[To do] Reproduce the listing in full. Keep every character unchanged.

[Task material]

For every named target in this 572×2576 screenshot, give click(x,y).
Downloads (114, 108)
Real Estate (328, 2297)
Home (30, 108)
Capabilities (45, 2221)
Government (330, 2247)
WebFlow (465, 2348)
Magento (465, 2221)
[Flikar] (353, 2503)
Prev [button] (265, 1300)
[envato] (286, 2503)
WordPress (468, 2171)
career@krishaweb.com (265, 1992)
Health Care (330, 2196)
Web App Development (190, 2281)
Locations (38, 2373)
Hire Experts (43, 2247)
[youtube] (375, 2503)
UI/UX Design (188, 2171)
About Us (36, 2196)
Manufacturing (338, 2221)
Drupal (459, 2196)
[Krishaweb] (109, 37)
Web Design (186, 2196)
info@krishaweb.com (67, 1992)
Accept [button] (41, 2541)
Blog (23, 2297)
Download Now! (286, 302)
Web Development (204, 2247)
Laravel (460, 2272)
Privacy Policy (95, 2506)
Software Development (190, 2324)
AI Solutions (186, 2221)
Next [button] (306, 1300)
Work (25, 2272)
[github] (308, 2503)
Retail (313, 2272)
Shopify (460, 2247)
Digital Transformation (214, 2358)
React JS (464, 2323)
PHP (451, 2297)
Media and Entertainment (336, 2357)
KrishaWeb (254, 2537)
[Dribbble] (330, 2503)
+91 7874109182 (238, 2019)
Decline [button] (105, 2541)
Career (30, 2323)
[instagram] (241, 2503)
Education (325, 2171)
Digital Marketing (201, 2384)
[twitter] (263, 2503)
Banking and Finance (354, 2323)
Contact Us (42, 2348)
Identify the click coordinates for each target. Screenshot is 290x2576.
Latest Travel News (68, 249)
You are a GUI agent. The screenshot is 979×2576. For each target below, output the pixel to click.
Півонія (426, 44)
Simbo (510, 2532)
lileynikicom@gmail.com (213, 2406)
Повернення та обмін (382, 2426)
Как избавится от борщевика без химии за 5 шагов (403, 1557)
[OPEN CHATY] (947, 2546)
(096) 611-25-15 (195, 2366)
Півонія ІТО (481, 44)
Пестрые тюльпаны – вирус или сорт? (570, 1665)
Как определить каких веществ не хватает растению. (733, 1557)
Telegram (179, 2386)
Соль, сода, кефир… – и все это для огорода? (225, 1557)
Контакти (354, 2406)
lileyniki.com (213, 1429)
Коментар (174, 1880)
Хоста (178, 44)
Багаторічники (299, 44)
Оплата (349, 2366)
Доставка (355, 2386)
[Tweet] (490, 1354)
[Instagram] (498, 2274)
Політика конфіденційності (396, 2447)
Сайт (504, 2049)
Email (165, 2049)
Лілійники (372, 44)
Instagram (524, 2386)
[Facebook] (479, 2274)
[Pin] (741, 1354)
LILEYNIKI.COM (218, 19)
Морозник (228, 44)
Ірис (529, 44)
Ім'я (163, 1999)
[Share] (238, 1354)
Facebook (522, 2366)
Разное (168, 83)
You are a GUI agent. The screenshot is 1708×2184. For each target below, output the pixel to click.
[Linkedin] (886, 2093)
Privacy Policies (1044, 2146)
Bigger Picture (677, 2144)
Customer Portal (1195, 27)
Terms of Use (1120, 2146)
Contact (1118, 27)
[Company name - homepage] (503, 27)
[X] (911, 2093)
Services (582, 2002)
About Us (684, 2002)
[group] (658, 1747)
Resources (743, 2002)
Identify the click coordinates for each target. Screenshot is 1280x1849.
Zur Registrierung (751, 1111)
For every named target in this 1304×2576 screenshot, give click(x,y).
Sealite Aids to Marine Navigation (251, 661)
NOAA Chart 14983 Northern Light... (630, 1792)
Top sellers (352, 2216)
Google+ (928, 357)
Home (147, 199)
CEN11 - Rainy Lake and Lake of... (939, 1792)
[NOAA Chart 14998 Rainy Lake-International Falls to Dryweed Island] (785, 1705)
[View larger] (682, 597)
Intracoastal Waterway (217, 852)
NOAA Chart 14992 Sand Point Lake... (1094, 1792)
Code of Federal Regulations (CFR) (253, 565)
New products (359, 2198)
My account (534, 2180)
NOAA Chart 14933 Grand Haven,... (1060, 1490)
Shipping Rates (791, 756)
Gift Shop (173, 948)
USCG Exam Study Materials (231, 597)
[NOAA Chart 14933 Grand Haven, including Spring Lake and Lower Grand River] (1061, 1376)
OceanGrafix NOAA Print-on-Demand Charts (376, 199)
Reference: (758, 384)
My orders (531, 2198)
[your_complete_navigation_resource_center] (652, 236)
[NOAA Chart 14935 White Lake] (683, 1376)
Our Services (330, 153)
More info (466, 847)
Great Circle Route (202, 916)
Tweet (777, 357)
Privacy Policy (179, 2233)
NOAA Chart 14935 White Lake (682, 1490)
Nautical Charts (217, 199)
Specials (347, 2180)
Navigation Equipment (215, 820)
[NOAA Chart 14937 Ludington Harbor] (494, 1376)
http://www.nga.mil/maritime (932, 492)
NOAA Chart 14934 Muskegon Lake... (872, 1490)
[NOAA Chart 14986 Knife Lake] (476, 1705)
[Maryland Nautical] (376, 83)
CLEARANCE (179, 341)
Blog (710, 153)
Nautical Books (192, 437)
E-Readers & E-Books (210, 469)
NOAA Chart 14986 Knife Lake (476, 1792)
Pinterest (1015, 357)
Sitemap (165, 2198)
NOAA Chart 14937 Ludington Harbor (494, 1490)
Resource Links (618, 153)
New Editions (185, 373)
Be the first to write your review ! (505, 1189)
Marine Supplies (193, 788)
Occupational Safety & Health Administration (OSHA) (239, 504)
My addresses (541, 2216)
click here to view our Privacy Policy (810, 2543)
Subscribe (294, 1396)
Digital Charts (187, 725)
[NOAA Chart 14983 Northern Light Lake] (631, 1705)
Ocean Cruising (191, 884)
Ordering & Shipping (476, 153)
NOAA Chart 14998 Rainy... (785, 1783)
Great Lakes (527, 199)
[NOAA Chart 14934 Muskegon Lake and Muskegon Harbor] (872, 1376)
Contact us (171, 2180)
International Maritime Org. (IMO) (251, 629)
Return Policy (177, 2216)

[Your solution]
For every named target in this 572×2576 screenshot, give click(x,y).
Downloads (114, 108)
Real Estate (328, 2297)
Home (30, 108)
Capabilities (45, 2221)
Government (330, 2247)
WebFlow (465, 2348)
Magento (465, 2221)
[Flikar] (353, 2503)
Prev [button] (265, 1300)
[envato] (286, 2503)
WordPress (468, 2171)
career@krishaweb.com (265, 1992)
Health Care (330, 2196)
Web App Development (190, 2281)
Locations (38, 2373)
Hire Experts (43, 2247)
[youtube] (375, 2503)
UI/UX Design (188, 2171)
About Us (36, 2196)
Manufacturing (338, 2221)
Drupal (459, 2196)
[Krishaweb] (109, 37)
Web Design (186, 2196)
info@krishaweb.com (67, 1992)
Accept [button] (41, 2541)
Blog (23, 2297)
Download Now! (286, 302)
Web Development (204, 2247)
Laravel (460, 2272)
Privacy Policy (95, 2506)
Software Development (190, 2324)
AI Solutions (186, 2221)
Next [button] (306, 1300)
Work (25, 2272)
[github] (308, 2503)
Retail (313, 2272)
Shopify (460, 2247)
Digital Transformation (214, 2358)
React JS (464, 2323)
PHP (451, 2297)
Media and Entertainment (336, 2357)
KrishaWeb (254, 2537)
[Dribbble] (330, 2503)
+91 7874109182 (238, 2019)
Decline [button] (105, 2541)
Career (30, 2323)
[instagram] (241, 2503)
Education (325, 2171)
Digital Marketing (201, 2384)
[twitter] (263, 2503)
Banking and Finance (354, 2323)
Contact Us (42, 2348)
Identify the click coordinates for each target. Screenshot is 290x2576.
Latest Travel News (68, 249)
You are a GUI agent. The screenshot is 979×2576. For each target below, output the pixel to click.
Півонія (426, 44)
Simbo (510, 2532)
lileynikicom@gmail.com (213, 2406)
Повернення та обмін (382, 2426)
Как избавится от борщевика без химии за 5 шагов (403, 1557)
[OPEN CHATY] (947, 2546)
(096) 611-25-15 (195, 2366)
Півонія ІТО (481, 44)
Пестрые тюльпаны – вирус или сорт? (570, 1665)
Как определить каких веществ не хватает растению. (733, 1557)
Telegram (179, 2386)
Соль, сода, кефир… – и все это для огорода? (225, 1557)
Контакти (354, 2406)
lileyniki.com (213, 1429)
Коментар (174, 1880)
Хоста (178, 44)
Багаторічники (299, 44)
Оплата (349, 2366)
Доставка (355, 2386)
[Tweet] (490, 1354)
[Instagram] (498, 2274)
Політика конфіденційності (396, 2447)
Сайт (504, 2049)
Email (165, 2049)
Лілійники (372, 44)
Instagram (524, 2386)
[Facebook] (479, 2274)
[Pin] (741, 1354)
LILEYNIKI.COM (218, 19)
Морозник (228, 44)
Ірис (529, 44)
Ім'я (163, 1999)
[Share] (238, 1354)
Facebook (522, 2366)
Разное (168, 83)
You are a GUI agent. The screenshot is 1708×2184. For each target below, output the pixel to click.
[Linkedin] (886, 2093)
Privacy Policies (1044, 2146)
Bigger Picture (677, 2144)
Customer Portal (1195, 27)
Terms of Use (1120, 2146)
Contact (1118, 27)
[Company name - homepage] (503, 27)
[X] (911, 2093)
Services (582, 2002)
About Us (684, 2002)
[group] (658, 1747)
Resources (743, 2002)
Identify the click coordinates for each target. Screenshot is 1280x1849.
Zur Registrierung (751, 1111)
For every named target in this 1304×2576 screenshot, give click(x,y).
Sealite Aids to Marine Navigation (251, 661)
NOAA Chart 14983 Northern Light... (630, 1792)
Top sellers (352, 2216)
Google+ (928, 357)
Home (147, 199)
CEN11 - Rainy Lake and Lake of... (939, 1792)
[NOAA Chart 14998 Rainy Lake-International Falls to Dryweed Island] (785, 1705)
[View larger] (682, 597)
Intracoastal Waterway (217, 852)
NOAA Chart 14992 Sand Point Lake... (1094, 1792)
Code of Federal Regulations (CFR) (253, 565)
New products (359, 2198)
My account (534, 2180)
NOAA Chart 14933 Grand Haven,... (1060, 1490)
Shipping Rates (791, 756)
Gift Shop (173, 948)
USCG Exam Study Materials (231, 597)
[NOAA Chart 14933 Grand Haven, including Spring Lake and Lower Grand River] (1061, 1376)
OceanGrafix NOAA Print-on-Demand Charts (376, 199)
Reference: (758, 384)
My orders (531, 2198)
[your_complete_navigation_resource_center] (652, 236)
[NOAA Chart 14935 White Lake] (683, 1376)
Our Services (330, 153)
More info (466, 847)
Great Circle Route (202, 916)
Tweet (777, 357)
Privacy Policy (179, 2233)
NOAA Chart 14935 White Lake (682, 1490)
Nautical Charts (217, 199)
Specials (347, 2180)
Navigation Equipment (215, 820)
[NOAA Chart 14937 Ludington Harbor] (494, 1376)
http://www.nga.mil/maritime (932, 492)
NOAA Chart 14934 Muskegon Lake... (872, 1490)
[NOAA Chart 14986 Knife Lake] (476, 1705)
[Maryland Nautical] (376, 83)
CLEARANCE (179, 341)
Blog (710, 153)
Nautical Books (192, 437)
E-Readers & E-Books (210, 469)
NOAA Chart 14986 Knife Lake (476, 1792)
Pinterest (1015, 357)
Sitemap (165, 2198)
NOAA Chart 14937 Ludington Harbor (494, 1490)
Resource Links (618, 153)
New Editions (185, 373)
Be the first to write your review ! (505, 1189)
Marine Supplies (193, 788)
Occupational Safety & Health Administration (OSHA) (239, 504)
My addresses (541, 2216)
click here to view our Privacy Policy (810, 2543)
Subscribe (294, 1396)
Digital Charts (187, 725)
[NOAA Chart 14983 Northern Light Lake] (631, 1705)
Ocean Cruising (191, 884)
Ordering & Shipping (476, 153)
NOAA Chart 14998 Rainy... (785, 1783)
Great Lakes (527, 199)
[NOAA Chart 14934 Muskegon Lake and Muskegon Harbor] (872, 1376)
Contact us (171, 2180)
International Maritime Org. (IMO) (251, 629)
Return Policy (177, 2216)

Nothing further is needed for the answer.